A Federal Capital Territory High Court in Apo, Abuja, has issued a bench warrant for the arrest of former Minister of Humanitarian Affairs, Disaster Management and Social Development, Sadiya Umar Farouq, and the ministry’s former Permanent Secretary, Bashir Nura Alkali, after both failed to appear for arraignment in a 21 count fraud case brought by the Economic and Financial Crimes Commission.
The matter, heard on Thursday, 16 April 2026, also involved a third defendant, Sani Nafiu Mohammed, who was present in court when the case was called.
The arrest order turns what had already been a high profile anti corruption file into a far sharper legal confrontation.
According to the EFCC, the defendants are facing allegations of breach of trust, abuse of office, fraudulent award of contracts and conversion of public funds amounting to about $1,300,000 and N746,574,303.
The agency says the funds were linked to excess payments that were meant to be refunded to the ministry by Visual ICT Limited under the National Social Safety Net Coordinating Office, NASSCO, for the validation of Rapid Response Register beneficiaries.
At the centre of the courtroom drama was the prosecution’s insistence that the defendants had not simply failed to show up by accident.
Rotimi Jacobs, SAN, told the court that the first and second defendants had evaded service and could not be produced for arraignment despite earlier assurances from their lawyers.
In a pointed submission, he urged the court to permit the commission to arrest them so they could be compelled to appear.
“We are praying your lordship to issue a warrant of arrest,” he said in substance, as the EFCC pressed for the bench warrant.
The defence pushed back by blaming ill health.
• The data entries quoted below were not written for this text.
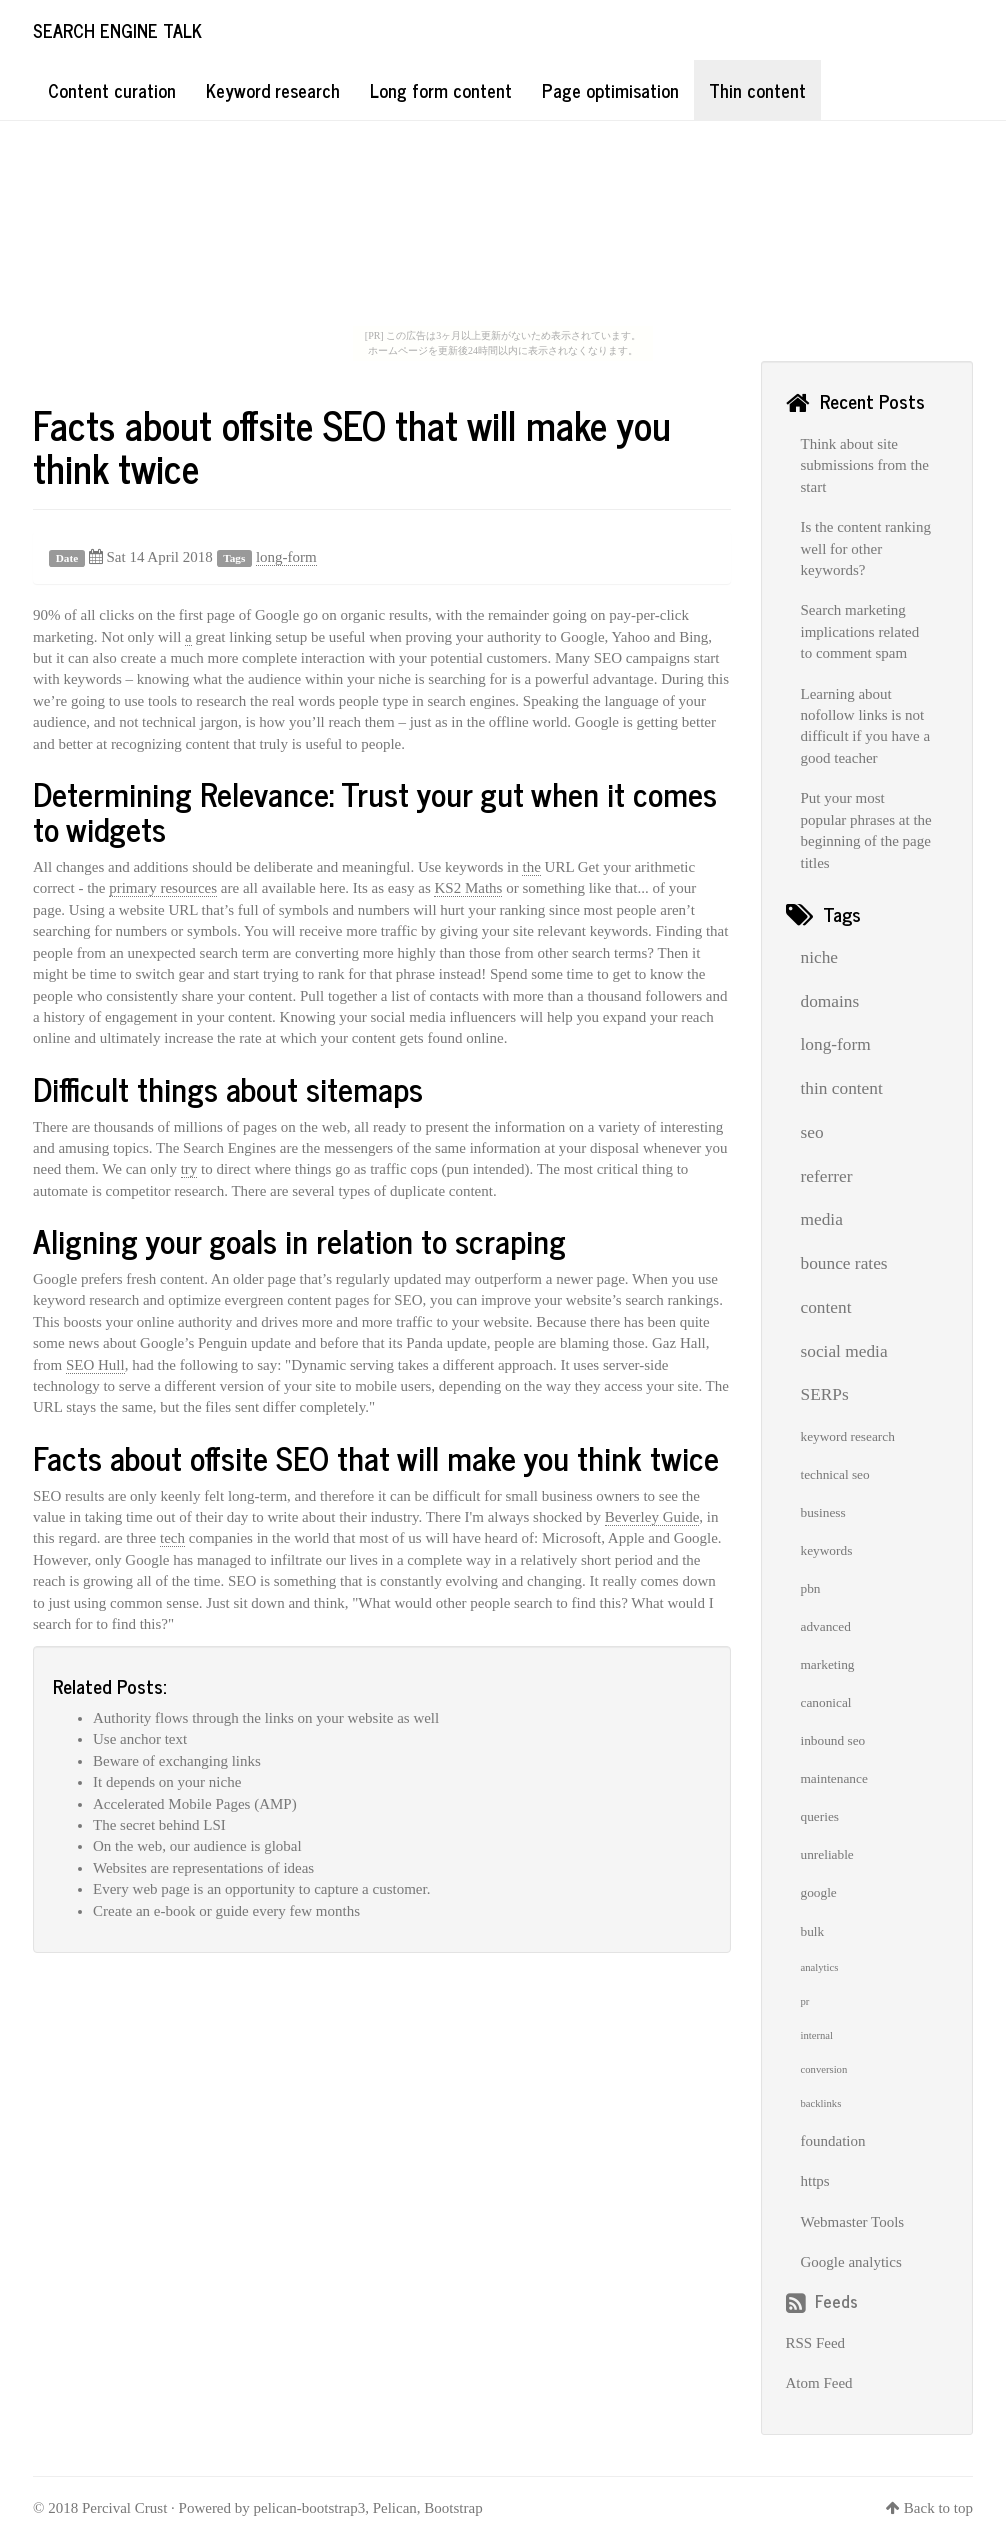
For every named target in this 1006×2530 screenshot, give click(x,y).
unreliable (827, 1854)
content (826, 1307)
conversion (824, 2069)
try (189, 1169)
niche (820, 957)
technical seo (835, 1474)
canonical (826, 1702)
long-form (286, 557)
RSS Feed (816, 2343)
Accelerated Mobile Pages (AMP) (195, 1804)
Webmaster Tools (853, 2222)
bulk (813, 1931)
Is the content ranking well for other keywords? (866, 548)
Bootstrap (453, 2508)
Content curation (112, 90)
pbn (811, 1588)
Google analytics (851, 2262)
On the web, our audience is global (197, 1846)
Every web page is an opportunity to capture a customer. (261, 1889)
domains (830, 1001)
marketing (828, 1664)
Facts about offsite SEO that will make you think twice (352, 445)
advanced (826, 1626)
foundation (833, 2141)
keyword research (848, 1436)
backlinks (821, 2103)
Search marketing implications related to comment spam (860, 631)
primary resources (163, 888)
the (531, 867)
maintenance (834, 1778)
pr (805, 2001)
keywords (827, 1550)
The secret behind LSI (159, 1825)
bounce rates (844, 1263)
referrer (827, 1176)
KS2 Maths (468, 888)
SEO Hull (95, 1365)
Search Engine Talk (117, 30)
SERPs (825, 1394)
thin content (842, 1088)
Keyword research (273, 90)
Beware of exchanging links (177, 1761)
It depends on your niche (167, 1782)
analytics (820, 1967)
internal (817, 2035)
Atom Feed (819, 2383)
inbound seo (833, 1740)
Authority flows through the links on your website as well (266, 1718)
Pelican (395, 2508)
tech (172, 1538)
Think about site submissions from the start (865, 465)
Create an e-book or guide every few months (226, 1911)
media (822, 1219)
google (819, 1892)
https (815, 2181)
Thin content (757, 90)
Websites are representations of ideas (203, 1868)
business (823, 1512)
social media (844, 1351)
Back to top (938, 2508)
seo (812, 1132)
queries (820, 1816)
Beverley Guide (652, 1517)
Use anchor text (140, 1739)
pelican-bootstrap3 (310, 2508)
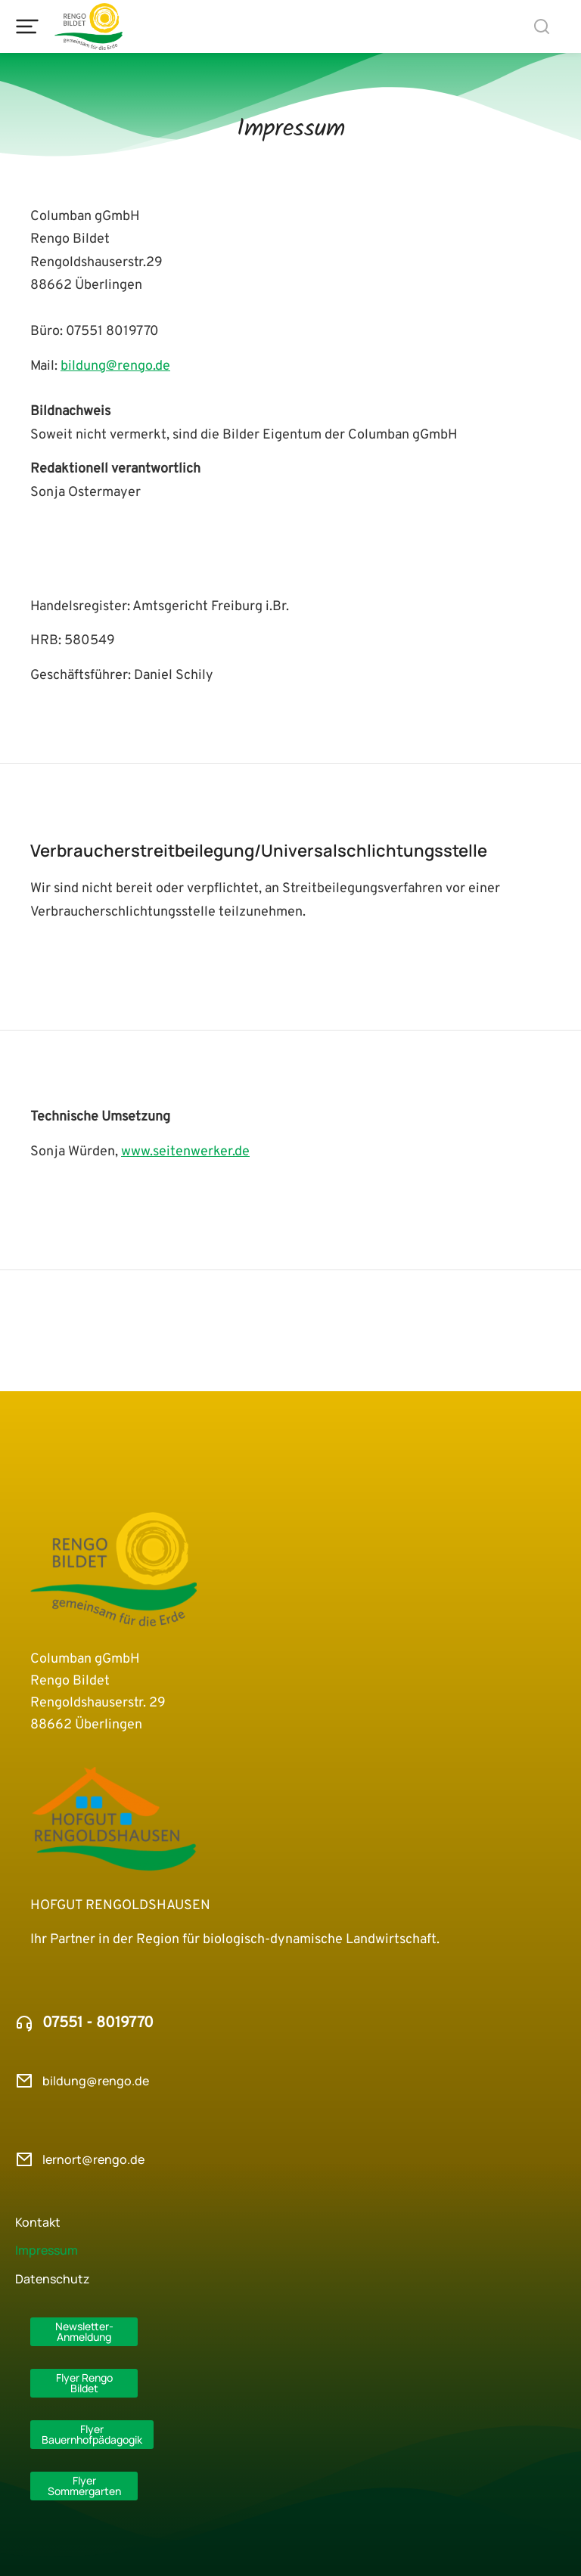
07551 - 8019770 (98, 2023)
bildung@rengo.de (115, 366)
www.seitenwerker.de (185, 1152)
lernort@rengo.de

Abdul Ibrahim, SAN, counsel to Ms Umar Farouq, told the court her absence was due to medical reasons and tried to tender an affidavit of fact, but the application was rejected.
The defence also asked for six weeks within which to produce the ex minister, a request the court declined to entertain.
The clash over her absence was made more delicate by the prosecution’s claim that she had earlier travelled abroad for medical reasons after her passport was released, but had not returned it and had not provided what the EFCC considered satisfactory medical documentation.
That passport dispute matters because it goes to the heart of how the prosecution is framing the case.
The EFCC says the first defendant sought permission for a medical trip to Saudi Arabia in 2024, got her passport back for that purpose, and then failed to return it or provide medical reports that matched the timeline being advanced by the defence.
The commission also told the court that the affidavit and supporting medical papers presented in court were dated after the charge had already been filed.
In legal terms, the immediate issue is not guilt but compliance. The warrant forces appearance and keeps the criminal process moving.
The wider investigative significance is larger than the individuals named in the charge. The alleged transactions sit inside one of the most sensitive parts of government spending, humanitarian intervention and social safety net payments, where public trust is supposed to be strongest and controls are expected to be tightest.
If the EFCC’s allegations are sustained at trial, the case could expose how refund money linked to public welfare programmes was allegedly diverted instead of being returned to the ministry.
That is why the matter is being watched not only as a fraud prosecution but as a possible audit of the financial culture inside a ministry that handled emergency relief and social protection funds.
This latest case also lands against a heavier backdrop of earlier scrutiny. In 2024, Sadiya Umar Farouq was detained by the EFCC over allegations connected to an alleged N37.1 billion fraud probe, a development that had already placed her stewardship of the ministry under sustained public and legal examination.
The new arrest warrant does not determine the merits of the current charge, but it does show that the anti graft pressure surrounding the ministry has not faded.
Justice Jude Onwuegbuzie adjourned the case to 18 May 2026 for arraignment and trial. For now, the order is procedural, not punitive, but it is a serious signal that the court expects the defendants to appear and answer the charge.
In a country where high level corruption cases often drag on for months or years, the issuance of a bench warrant against a former federal minister and a top civil servant is a significant escalation and a reminder that the courts can still compel attendance when defendants stay away from the dock.